"In the booming years, we moved forward so quickly. We have now been knocked back," said Sparks Senior City Planner, Tim Thompson. "The area became so over-saturated with commercial businesses."
These commercial business real estate venues are separated into three groups: retail, office and industrial. While area office and industrial leases have remained dormant, the retail sector is slowly rising.
"The retail vacancy rate in our area is currently about 16 percent," said Ben Gregg, a commercial real estate appraiser. "A year ago, the retail vacancy rate was about 18 percent."
Judging by the retail vacancy rate (the empty storefronts), the economy is better than it was a year ago but still has a long way to go before it’s anywhere near as good as it was six or seven years ago.
Furthermore, commercial real estate falls into three categories: Classes A, B and C. Class A buildings are made with the best construction. These businesses are in ideal locations and are well managed, bringing in a good profit, which benefits the constant maintenance of the building. These buildings demand the highest amount of rent. Class B's buildings are older but have good management and tenants. Some improvements must be made on these class B buildings but they are not considered decrepit. Class C is the lowest ranking, with many of these buildings being 20 years and older. They are needing an abundance of repairs. This makes class C buildings the least desirable, causing them to have extremely low rental rates in order to bring business in.
"With our area still recovering, there are still some good deals to be had in both class A and class B spaces," said Justin Noin, a property assets manager at McKenzie Properties. "Until those are absorbed, the class C spaces will remain vacant."
In 2009, Legends at the Sparks Marina opened. The City of Sparks offered STAR (Sales Tax Anticipation Revenue) bonds to the companies that would occupy the store in the shopping mall; hoping to make the then-newly mall a booming tourist destination in the Reno/Sparks area. These STAR bonds allows these companies to keep up to 75 percent of their sales tax.
When the economy began to sink, Legends had commercial spaces open and invited non-designer merchants to fill their spaces, like Old Navy and Lowe's Home Improvement Store. Lowe's jumped at the chance to move, especially because the company was able to keep the majority of its sales tax revenue. The original Lowe's on Oddie Boulevard then moved to its Legend's location, as well as many other Sparks and Spanish Springs stores, leaving indefectible buildings behind.
"There are buildings out there that are obsolete and aren't needed," said Thompson. "Redevelopment is more feasible that leasing."

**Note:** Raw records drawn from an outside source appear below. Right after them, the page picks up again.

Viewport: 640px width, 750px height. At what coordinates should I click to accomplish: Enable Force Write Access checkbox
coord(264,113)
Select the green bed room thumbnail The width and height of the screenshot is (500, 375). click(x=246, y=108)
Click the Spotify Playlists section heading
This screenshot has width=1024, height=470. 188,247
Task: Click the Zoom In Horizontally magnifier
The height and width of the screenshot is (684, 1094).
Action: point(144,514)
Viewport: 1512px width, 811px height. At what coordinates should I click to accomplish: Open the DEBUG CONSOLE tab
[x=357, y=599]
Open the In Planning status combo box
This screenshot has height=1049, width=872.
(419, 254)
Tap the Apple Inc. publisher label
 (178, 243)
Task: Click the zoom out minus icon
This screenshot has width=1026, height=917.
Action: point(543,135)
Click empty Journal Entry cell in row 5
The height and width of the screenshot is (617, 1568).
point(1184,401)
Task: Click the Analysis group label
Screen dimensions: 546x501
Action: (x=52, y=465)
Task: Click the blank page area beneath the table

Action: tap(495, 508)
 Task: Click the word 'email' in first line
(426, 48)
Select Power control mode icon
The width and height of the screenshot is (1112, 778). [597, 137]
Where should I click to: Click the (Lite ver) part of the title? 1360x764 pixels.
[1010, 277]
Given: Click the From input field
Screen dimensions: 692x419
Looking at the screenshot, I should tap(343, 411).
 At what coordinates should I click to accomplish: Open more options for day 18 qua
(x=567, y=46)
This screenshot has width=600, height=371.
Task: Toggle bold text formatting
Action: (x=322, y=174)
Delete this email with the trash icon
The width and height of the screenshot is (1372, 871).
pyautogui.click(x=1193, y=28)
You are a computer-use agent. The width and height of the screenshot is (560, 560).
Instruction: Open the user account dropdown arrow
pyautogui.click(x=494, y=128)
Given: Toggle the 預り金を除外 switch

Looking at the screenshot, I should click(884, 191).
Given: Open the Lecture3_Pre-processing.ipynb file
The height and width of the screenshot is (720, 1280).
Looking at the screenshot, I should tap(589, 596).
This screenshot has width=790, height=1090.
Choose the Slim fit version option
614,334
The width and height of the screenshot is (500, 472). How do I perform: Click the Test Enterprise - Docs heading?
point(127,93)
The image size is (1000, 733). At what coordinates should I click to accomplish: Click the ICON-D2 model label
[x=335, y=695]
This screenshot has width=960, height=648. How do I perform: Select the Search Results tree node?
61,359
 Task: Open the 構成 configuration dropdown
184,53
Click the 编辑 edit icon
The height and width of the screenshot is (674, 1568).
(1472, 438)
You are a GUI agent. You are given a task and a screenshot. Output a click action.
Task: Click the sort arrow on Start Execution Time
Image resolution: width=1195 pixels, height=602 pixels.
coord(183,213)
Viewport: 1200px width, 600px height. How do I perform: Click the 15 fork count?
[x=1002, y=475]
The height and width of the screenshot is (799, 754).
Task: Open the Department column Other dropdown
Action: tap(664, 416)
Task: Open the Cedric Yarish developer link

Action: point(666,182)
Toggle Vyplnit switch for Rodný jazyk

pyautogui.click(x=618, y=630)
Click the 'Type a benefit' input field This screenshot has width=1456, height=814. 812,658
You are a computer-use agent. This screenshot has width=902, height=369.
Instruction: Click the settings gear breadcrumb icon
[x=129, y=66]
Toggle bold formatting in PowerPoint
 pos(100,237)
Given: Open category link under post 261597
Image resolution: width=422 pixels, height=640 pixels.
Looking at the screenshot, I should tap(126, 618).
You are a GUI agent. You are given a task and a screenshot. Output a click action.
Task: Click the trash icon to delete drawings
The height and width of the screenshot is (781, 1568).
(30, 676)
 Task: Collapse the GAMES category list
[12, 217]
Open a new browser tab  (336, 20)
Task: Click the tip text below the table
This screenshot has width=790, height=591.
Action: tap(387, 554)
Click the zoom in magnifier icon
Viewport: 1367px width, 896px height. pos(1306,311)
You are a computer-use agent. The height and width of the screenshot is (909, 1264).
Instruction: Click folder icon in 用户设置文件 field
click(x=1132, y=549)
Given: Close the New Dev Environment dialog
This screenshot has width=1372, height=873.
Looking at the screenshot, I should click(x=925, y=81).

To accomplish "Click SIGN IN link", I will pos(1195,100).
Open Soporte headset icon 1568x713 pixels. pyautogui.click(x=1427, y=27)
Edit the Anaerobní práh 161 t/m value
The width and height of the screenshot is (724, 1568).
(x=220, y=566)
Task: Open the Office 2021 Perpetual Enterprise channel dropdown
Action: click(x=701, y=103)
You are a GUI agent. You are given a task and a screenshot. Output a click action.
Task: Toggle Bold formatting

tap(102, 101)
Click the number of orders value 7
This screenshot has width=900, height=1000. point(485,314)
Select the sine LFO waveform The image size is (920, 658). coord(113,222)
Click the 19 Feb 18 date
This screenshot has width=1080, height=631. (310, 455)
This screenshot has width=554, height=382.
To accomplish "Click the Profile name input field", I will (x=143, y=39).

Thompson described the former Lowe's Home Improvement Store on Oddie Boulevard. The City of Sparks is in the process of figuring out what to do with the empty building and how to use its vast parking lot. Many buildings in Sparks suffer from the former the "Lowe's-like" flight, leaving an abundance of open space.
"These buildings were made for a specific purpose," Thompson. "We're trying to figure out how can we use these buildings for other projects, not just for its originally intended use."
As the economy slowly picks up, Thompson believes with time, the empty store fronts and strip malls will fill up.
"Sparks does have the opportunity to bounce back," said Thompson. "As people spend more money, the retail sector will pick up. For current business owners or future entrepreneurs, you have to know what Sparks wants. You have to find that niche in order to succeed."
"We are definitely seeing an increase in phone calls and interest over the last few months," said Noin. "We have seen both new and existing businesses looking to lease and we have seen a decrease in vacancy across all of our retail centers."
Such businesses like FiveGuys Burgers and H&M will enter the local market within the next couple months, bringing new business and exciting change to the area. However, some, Gregg said, are still skeptical about when the Truckee Meadows will finally land on its feet.
"Most of the brokers I’ve talked to say they optimistically expect things to be closer to stabilized in two to three years," said Gregg. "But based on the improvements we’ve seen in commercial vacancies over the past year, that could be closer to four to five years."